> [EXTRACTED TEXT]:
Servant of God -- Brother JuniperServant of God Brother Juniper –Image Courtesy: uCatholic

(Franciscan Media) “Would to God, my Brothers, I had a whole forest of such Juniper’s,” said Saint Francis of this Holy Friar.

One doesn’t know much about Juniper before he joined the Friars in 1210 — Francis, sent him to establish ‘places’ for the Friars in Italy, Gualdo Tadino and Viterbo.

When Saint Clare (1194-1253) was dying, Juniper consoled her, he was devoted to the passion of Jesus and known for his simplicity.

Several stories about Juniper, in the ‘Little Flowers of St. Francis of Assisi’ Part 1 and Part 2 illustrate his exasperating generosity. Once, Juniper was taking care of a sick man who had a craving to eat pig’s feet. This helpful Friar went to a nearby field, captured a pig and cut off one foot, prepared it and served this meal to the sick man he was caring for. The owner of the pg was furious and immediately went to Juniper’s superior. When Juniper realized his mistake, he apologized profusely–he also ended up talking this angry man into donating the rest of the pig to the Friars.

> [ENTRIES PROVIDED]:
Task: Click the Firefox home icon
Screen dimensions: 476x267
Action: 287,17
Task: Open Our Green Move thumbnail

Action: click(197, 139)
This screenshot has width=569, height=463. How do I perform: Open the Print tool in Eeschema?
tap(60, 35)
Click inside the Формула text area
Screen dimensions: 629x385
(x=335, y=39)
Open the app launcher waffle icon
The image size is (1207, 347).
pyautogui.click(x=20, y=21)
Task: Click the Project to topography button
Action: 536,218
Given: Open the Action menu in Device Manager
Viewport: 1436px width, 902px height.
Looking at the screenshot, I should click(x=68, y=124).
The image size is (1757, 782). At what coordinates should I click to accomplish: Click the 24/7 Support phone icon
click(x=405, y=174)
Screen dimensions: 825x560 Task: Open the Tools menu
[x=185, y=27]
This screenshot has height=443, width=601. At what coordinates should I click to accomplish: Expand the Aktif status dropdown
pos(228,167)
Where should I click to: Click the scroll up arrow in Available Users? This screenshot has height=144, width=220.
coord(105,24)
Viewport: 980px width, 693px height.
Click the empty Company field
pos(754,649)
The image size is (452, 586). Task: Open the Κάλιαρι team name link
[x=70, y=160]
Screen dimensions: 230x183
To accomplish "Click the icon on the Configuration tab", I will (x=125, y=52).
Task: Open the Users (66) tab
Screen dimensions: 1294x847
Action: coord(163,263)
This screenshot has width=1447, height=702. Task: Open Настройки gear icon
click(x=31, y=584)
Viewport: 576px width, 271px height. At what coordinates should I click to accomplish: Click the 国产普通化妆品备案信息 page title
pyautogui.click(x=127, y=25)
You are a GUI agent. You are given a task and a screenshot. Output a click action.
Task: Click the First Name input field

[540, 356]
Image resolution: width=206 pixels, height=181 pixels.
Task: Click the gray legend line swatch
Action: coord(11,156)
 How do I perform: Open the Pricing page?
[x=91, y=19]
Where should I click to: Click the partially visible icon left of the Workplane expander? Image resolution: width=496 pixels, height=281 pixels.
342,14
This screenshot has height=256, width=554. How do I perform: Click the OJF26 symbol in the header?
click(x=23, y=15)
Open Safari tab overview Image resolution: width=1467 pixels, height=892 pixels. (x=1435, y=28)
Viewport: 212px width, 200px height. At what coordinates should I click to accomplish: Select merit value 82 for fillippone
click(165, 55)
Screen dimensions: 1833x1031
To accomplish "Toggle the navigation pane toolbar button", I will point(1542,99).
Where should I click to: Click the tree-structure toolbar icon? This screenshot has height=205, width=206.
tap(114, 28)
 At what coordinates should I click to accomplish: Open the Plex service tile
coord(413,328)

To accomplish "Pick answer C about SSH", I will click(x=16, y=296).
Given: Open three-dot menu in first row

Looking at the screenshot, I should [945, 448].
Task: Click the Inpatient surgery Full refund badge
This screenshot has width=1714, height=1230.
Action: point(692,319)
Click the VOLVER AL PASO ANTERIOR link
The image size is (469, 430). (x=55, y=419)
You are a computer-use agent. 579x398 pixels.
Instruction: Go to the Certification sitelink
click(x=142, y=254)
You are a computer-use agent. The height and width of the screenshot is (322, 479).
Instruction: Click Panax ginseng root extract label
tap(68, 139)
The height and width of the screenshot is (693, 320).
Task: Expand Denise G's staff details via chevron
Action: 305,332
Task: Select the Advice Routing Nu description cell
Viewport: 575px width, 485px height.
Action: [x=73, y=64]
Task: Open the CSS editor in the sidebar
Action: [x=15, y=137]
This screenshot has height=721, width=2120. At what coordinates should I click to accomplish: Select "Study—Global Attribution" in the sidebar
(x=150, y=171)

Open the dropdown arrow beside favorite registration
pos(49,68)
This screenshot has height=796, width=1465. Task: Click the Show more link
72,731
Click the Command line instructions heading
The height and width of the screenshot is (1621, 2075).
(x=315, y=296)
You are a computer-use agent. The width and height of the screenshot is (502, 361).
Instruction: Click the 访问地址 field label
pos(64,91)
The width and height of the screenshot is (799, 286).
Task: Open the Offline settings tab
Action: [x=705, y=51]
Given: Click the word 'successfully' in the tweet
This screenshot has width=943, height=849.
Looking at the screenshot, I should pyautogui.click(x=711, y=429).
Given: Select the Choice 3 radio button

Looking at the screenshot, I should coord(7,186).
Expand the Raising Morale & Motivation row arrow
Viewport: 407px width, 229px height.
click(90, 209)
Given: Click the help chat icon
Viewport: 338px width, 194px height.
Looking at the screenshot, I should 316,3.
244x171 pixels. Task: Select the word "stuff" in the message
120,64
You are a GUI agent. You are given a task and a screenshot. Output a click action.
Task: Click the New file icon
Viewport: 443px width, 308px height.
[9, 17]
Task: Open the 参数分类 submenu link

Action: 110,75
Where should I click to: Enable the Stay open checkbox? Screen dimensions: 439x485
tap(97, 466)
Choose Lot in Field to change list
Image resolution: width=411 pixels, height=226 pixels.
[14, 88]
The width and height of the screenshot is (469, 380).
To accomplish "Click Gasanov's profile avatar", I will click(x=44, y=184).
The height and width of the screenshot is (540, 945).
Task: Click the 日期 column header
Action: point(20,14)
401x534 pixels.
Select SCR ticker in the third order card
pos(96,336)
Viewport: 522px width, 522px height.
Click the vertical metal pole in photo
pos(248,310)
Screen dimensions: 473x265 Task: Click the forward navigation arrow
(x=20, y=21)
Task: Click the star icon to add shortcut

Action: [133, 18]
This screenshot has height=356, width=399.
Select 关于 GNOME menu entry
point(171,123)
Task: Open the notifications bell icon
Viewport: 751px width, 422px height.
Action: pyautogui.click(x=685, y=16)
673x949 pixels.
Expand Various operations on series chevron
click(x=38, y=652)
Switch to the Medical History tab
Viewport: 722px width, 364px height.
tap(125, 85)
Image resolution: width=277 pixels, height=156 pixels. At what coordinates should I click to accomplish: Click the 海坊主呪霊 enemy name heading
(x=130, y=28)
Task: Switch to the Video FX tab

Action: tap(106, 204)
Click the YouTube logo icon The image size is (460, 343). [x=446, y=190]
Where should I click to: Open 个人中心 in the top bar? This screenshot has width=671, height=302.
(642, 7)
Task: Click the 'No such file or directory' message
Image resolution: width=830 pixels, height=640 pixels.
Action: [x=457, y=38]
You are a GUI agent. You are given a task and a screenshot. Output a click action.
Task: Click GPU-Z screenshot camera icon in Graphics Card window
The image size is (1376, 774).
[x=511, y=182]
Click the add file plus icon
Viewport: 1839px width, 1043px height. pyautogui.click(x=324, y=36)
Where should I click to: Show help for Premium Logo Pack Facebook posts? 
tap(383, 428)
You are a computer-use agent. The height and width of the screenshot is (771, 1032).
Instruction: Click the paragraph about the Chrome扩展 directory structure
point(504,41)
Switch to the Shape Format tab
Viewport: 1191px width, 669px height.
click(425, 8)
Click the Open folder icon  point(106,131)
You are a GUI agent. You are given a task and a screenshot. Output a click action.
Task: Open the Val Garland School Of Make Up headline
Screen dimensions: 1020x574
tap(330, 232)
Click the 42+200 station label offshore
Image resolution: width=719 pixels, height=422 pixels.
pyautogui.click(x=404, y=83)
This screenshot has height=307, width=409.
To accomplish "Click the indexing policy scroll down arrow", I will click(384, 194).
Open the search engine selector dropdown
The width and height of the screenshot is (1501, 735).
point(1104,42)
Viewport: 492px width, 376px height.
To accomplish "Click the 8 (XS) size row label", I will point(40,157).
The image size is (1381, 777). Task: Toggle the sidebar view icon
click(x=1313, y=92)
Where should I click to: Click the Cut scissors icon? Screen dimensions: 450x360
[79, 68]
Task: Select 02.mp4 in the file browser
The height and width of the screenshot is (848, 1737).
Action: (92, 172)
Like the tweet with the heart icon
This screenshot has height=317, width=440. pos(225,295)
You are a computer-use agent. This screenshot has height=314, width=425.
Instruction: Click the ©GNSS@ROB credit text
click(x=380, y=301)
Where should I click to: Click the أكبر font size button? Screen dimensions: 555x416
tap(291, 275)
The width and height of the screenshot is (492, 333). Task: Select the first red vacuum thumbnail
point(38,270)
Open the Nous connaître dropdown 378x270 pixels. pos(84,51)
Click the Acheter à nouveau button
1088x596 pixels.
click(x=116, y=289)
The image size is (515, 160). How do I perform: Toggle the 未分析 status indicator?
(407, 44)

> [JOB 1]: Write out the Brother Juniper passage word for word, everything from "One doesn’t know" down to "for his simplicity.".
> [JOB 2]: Name every year that appears in the Brother Juniper passage.
> [JOB 3]: Pick up the Brother Juniper passage right after its last sentence and keep it going.
The lines aren't needed for any of this.

> [EXERCISE ANSWER 1]:
One doesn’t know much about Juniper before he joined the Friars in 1210 — Francis, sent him to establish ‘places’ for the Friars in Italy, Gualdo Tadino and Viterbo.

When Saint Clare (1194-1253) was dying, Juniper consoled her, he was devoted to the passion of Jesus and known for his simplicity.

> [EXERCISE ANSWER 2]:
1210
1194
1253

> [EXERCISE ANSWER 3]:
Another time, Juniper had been ordered to quit giving part of his clothing to half-naked people he met along the road. Desiring to obey his Superior, Juniper once told a man in need, that he could not give the man his tunic but he would not prevent the man from taking it either. In time, the Friars learned not to leave anything lying around, for Juniper would probably give it away.

Servant of God Brother Juniper, passed away in 1258 of natural causes and was buried at Ara Coeli Church in Italy Rome.